作業目標.
a: 本文抜粋のうち「この本を購入しようと思って」で始まる段落を、主な事実を残したまま箇条書きで簡潔にまとめてください。
b: 本文抜粋のうち、「今年の5月頃だったろうか。「」から「を表しているのかも知れない。」までの一節を一字一句違えずに引用してください。

今年の5月頃だったろうか。「しんぶん赤旗」の文化欄で「余命」について作者本人にインタビューがおこなわれていた。このインタビューを読んで、買ってみたいと思ったのが、この本と出会うきっかけになった。
この本を購入しようと思って、「インターネットの本屋さん」で注文したときは、在庫切れでうまくいかなかった。自分の町議会議員選挙が終わってから、もう一度注文すると、今度は数日後に手元に届いた。この本は、静かに売れているのかも知れない。
「本屋さん」で注文したときには、イメージが表示されなかったので、この本に対しては、なんだか灰色の印象があった。「イメージなし」というときに現れる画面が、ぼくにこういう印象を残したようだ。しかし、手元に届いた本は、少し柔らかそうなピンク色をしていた。表紙に描かれている滴(水滴)は、小説の主人公、滴を表しているのかも知れない。

提供記録.
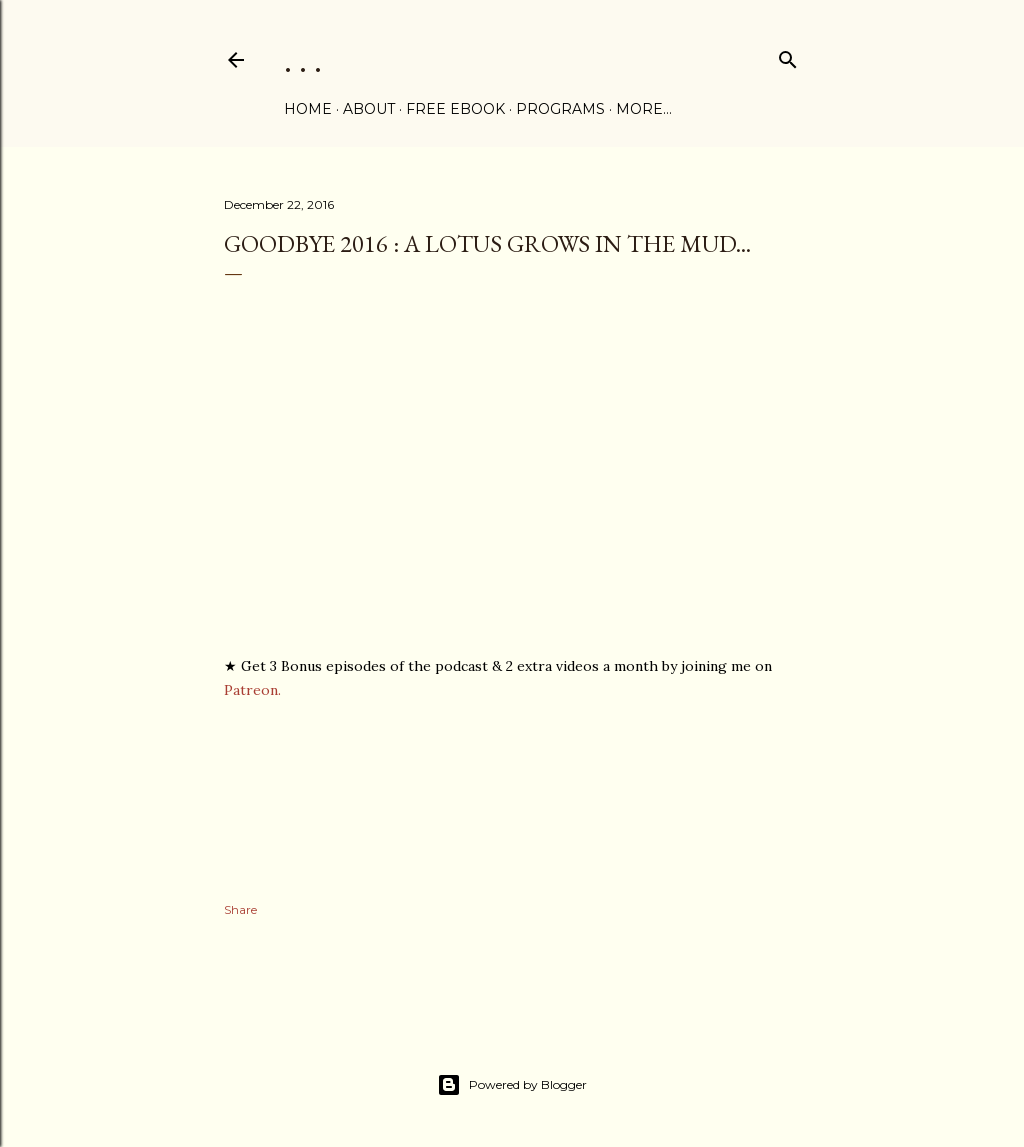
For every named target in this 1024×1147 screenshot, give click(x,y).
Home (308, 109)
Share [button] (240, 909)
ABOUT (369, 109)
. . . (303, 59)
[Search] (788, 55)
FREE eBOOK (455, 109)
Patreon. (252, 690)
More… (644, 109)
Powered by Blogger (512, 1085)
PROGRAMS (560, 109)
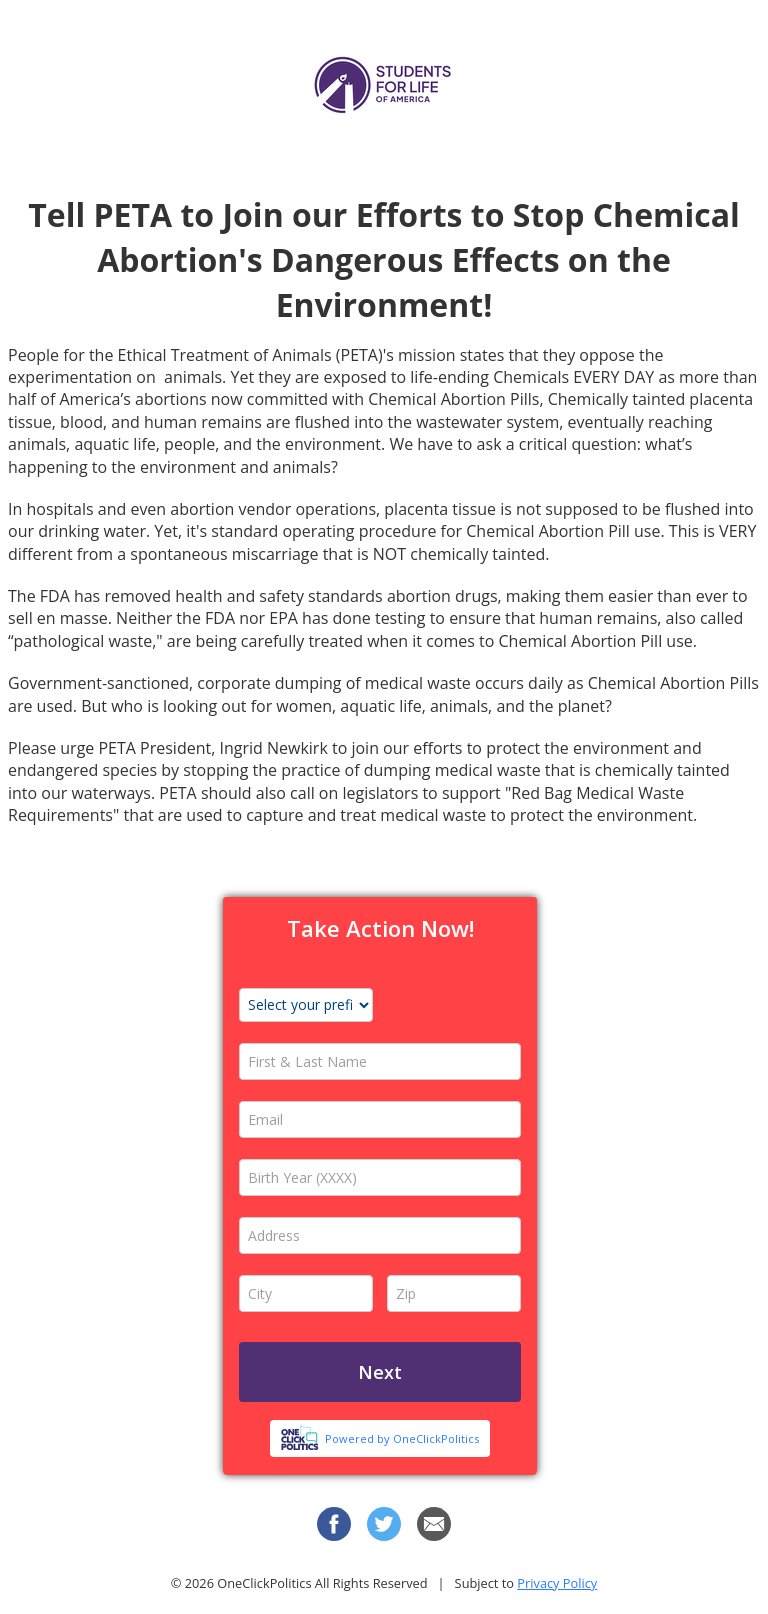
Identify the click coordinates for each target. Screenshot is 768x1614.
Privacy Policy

課題別の結果.
a:
- 最初に「インターネットの本屋さん」で注文した際は、在庫切れのため購入できなかった。
- 自分の町議会議員選挙が終わってから再び注文すると、数日後に手元に届いた。
- この本は静かに売れているのかもしれないと述べられている。

b:
今年の5月頃だったろうか。「しんぶん赤旗」の文化欄で「余命」について作者本人にインタビューがおこなわれていた。このインタビューを読んで、買ってみたいと思ったのが、この本と出会うきっかけになった。
この本を購入しようと思って、「インターネットの本屋さん」で注文したときは、在庫切れでうまくいかなかった。自分の町議会議員選挙が終わってから、もう一度注文すると、今度は数日後に手元に届いた。この本は、静かに売れているのかも知れない。
「本屋さん」で注文したときには、イメージが表示されなかったので、この本に対しては、なんだか灰色の印象があった。「イメージなし」というときに現れる画面が、ぼくにこういう印象を残したようだ。しかし、手元に届いた本は、少し柔らかそうなピンク色をしていた。表紙に描かれている滴(水滴)は、小説の主人公、滴を表しているのかも知れない。